[Click-target data]
※ ※ ※

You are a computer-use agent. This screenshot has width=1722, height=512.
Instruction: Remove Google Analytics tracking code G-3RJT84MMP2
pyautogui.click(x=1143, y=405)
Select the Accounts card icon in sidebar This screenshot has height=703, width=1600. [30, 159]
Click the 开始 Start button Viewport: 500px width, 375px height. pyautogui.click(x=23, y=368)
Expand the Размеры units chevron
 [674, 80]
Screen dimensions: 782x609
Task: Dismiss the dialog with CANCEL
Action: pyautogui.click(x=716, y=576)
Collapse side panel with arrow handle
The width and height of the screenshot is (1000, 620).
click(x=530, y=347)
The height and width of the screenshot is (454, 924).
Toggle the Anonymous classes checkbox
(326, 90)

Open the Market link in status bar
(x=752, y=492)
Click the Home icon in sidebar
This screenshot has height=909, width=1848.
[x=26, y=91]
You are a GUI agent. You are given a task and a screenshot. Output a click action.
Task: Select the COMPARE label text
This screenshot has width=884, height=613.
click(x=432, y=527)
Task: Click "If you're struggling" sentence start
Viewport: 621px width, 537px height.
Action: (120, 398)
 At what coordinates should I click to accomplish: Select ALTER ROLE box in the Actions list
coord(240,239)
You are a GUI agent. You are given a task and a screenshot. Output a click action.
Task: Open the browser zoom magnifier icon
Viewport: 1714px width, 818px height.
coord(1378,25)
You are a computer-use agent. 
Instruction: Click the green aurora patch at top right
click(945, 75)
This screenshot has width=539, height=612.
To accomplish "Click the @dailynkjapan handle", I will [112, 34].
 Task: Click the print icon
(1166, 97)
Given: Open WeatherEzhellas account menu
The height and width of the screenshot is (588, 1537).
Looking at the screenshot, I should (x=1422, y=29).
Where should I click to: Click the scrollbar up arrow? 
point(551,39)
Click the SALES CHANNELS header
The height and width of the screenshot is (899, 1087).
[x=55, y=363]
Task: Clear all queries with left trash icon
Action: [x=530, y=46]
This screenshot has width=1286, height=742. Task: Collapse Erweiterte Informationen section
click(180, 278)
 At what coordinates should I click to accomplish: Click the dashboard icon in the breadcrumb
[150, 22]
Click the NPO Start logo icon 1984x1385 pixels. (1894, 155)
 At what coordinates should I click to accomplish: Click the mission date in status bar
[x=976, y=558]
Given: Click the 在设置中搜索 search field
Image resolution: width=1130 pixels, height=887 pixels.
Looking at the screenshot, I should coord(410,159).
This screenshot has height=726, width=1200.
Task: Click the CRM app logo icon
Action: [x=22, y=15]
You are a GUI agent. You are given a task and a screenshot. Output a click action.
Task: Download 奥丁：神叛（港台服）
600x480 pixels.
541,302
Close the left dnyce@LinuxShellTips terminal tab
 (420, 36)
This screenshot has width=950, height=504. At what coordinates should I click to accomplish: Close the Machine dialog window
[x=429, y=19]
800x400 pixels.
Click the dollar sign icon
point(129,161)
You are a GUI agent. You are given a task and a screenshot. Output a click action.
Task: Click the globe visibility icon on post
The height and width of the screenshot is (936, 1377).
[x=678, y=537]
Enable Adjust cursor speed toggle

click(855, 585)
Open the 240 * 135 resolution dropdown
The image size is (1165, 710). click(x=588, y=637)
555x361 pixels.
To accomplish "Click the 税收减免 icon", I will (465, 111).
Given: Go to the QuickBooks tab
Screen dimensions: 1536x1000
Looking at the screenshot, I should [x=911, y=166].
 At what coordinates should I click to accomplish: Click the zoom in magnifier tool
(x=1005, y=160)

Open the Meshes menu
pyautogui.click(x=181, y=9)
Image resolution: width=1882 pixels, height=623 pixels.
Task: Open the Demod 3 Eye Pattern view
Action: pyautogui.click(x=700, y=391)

※ ※ ※

§ **Task prompt**
Copy out the lines of the records beginning with the one containing "800x400 pixels." and running through the end of the records, both included.

§ **Answer to this task**
800x400 pixels.
Click the dollar sign icon
point(129,161)
You are a GUI agent. You are given a task and a screenshot. Output a click action.
Task: Click the globe visibility icon on post
The height and width of the screenshot is (936, 1377).
[x=678, y=537]
Enable Adjust cursor speed toggle

click(855, 585)
Open the 240 * 135 resolution dropdown
The image size is (1165, 710). click(x=588, y=637)
555x361 pixels.
To accomplish "Click the 税收减免 icon", I will (465, 111).
Given: Go to the QuickBooks tab
Screen dimensions: 1536x1000
Looking at the screenshot, I should [x=911, y=166].
 At what coordinates should I click to accomplish: Click the zoom in magnifier tool
(x=1005, y=160)

Open the Meshes menu
pyautogui.click(x=181, y=9)
Image resolution: width=1882 pixels, height=623 pixels.
Task: Open the Demod 3 Eye Pattern view
Action: pyautogui.click(x=700, y=391)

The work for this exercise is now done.